Stored data:
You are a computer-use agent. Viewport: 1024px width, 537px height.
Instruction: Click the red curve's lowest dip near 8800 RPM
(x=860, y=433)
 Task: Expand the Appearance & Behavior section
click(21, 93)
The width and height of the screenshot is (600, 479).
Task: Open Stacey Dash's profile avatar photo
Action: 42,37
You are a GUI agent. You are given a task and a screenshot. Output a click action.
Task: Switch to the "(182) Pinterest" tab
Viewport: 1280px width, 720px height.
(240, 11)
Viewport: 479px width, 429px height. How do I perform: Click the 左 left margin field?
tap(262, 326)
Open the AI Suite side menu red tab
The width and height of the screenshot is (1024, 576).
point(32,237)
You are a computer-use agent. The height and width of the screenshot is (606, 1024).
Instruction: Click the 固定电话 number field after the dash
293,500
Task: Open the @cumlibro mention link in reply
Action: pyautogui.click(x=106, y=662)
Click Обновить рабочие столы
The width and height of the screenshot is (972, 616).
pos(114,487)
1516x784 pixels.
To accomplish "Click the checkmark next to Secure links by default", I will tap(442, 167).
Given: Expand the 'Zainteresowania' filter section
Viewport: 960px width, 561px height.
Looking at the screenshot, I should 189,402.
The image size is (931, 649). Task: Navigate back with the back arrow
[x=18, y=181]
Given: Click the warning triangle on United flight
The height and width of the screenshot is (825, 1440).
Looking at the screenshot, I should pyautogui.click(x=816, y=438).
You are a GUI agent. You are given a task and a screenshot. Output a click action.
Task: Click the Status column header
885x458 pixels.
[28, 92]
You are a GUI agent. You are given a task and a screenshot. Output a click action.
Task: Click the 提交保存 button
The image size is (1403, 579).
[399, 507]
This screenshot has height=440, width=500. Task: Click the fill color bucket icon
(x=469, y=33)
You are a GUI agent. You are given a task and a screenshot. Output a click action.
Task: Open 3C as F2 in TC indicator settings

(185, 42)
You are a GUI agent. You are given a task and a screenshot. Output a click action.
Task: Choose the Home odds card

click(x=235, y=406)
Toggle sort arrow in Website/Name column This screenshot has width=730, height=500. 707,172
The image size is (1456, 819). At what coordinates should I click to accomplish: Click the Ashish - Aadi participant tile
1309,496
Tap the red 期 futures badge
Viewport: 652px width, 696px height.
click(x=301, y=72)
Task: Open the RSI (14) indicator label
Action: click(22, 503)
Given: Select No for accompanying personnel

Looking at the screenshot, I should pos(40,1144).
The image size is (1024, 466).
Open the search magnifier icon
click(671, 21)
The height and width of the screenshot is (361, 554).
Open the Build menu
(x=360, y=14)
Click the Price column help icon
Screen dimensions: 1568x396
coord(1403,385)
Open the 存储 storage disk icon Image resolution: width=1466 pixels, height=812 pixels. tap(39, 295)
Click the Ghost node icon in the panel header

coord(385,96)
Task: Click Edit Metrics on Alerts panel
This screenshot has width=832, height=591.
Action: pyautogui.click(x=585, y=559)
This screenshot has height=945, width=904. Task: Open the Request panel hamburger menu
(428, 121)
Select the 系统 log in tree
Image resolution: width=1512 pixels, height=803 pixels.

Task goal
Your answer must be the records themselves, output again exactly.

Response to this task
You are a computer-use agent. Viewport: 1024px width, 537px height.
Instruction: Click the red curve's lowest dip near 8800 RPM
(x=860, y=433)
 Task: Expand the Appearance & Behavior section
click(21, 93)
The width and height of the screenshot is (600, 479).
Task: Open Stacey Dash's profile avatar photo
Action: 42,37
You are a GUI agent. You are given a task and a screenshot. Output a click action.
Task: Switch to the "(182) Pinterest" tab
Viewport: 1280px width, 720px height.
(240, 11)
Viewport: 479px width, 429px height. How do I perform: Click the 左 left margin field?
tap(262, 326)
Open the AI Suite side menu red tab
The width and height of the screenshot is (1024, 576).
point(32,237)
You are a computer-use agent. The height and width of the screenshot is (606, 1024).
Instruction: Click the 固定电话 number field after the dash
293,500
Task: Open the @cumlibro mention link in reply
Action: pyautogui.click(x=106, y=662)
Click Обновить рабочие столы
The width and height of the screenshot is (972, 616).
pos(114,487)
1516x784 pixels.
To accomplish "Click the checkmark next to Secure links by default", I will tap(442, 167).
Given: Expand the 'Zainteresowania' filter section
Viewport: 960px width, 561px height.
Looking at the screenshot, I should 189,402.
The image size is (931, 649). Task: Navigate back with the back arrow
[x=18, y=181]
Given: Click the warning triangle on United flight
The height and width of the screenshot is (825, 1440).
Looking at the screenshot, I should pyautogui.click(x=816, y=438).
You are a GUI agent. You are given a task and a screenshot. Output a click action.
Task: Click the Status column header
885x458 pixels.
[28, 92]
You are a GUI agent. You are given a task and a screenshot. Output a click action.
Task: Click the 提交保存 button
The image size is (1403, 579).
[399, 507]
This screenshot has height=440, width=500. Task: Click the fill color bucket icon
(x=469, y=33)
You are a GUI agent. You are given a task and a screenshot. Output a click action.
Task: Open 3C as F2 in TC indicator settings

(185, 42)
You are a GUI agent. You are given a task and a screenshot. Output a click action.
Task: Choose the Home odds card

click(x=235, y=406)
Toggle sort arrow in Website/Name column This screenshot has width=730, height=500. 707,172
The image size is (1456, 819). At what coordinates should I click to accomplish: Click the Ashish - Aadi participant tile
1309,496
Tap the red 期 futures badge
Viewport: 652px width, 696px height.
click(x=301, y=72)
Task: Open the RSI (14) indicator label
Action: click(22, 503)
Given: Select No for accompanying personnel

Looking at the screenshot, I should pos(40,1144).
The image size is (1024, 466).
Open the search magnifier icon
click(671, 21)
The height and width of the screenshot is (361, 554).
Open the Build menu
(x=360, y=14)
Click the Price column help icon
Screen dimensions: 1568x396
coord(1403,385)
Open the 存储 storage disk icon Image resolution: width=1466 pixels, height=812 pixels. tap(39, 295)
Click the Ghost node icon in the panel header

coord(385,96)
Task: Click Edit Metrics on Alerts panel
This screenshot has width=832, height=591.
Action: pyautogui.click(x=585, y=559)
This screenshot has height=945, width=904. Task: Open the Request panel hamburger menu
(428, 121)
Select the 系统 log in tree
Image resolution: width=1512 pixels, height=803 pixels.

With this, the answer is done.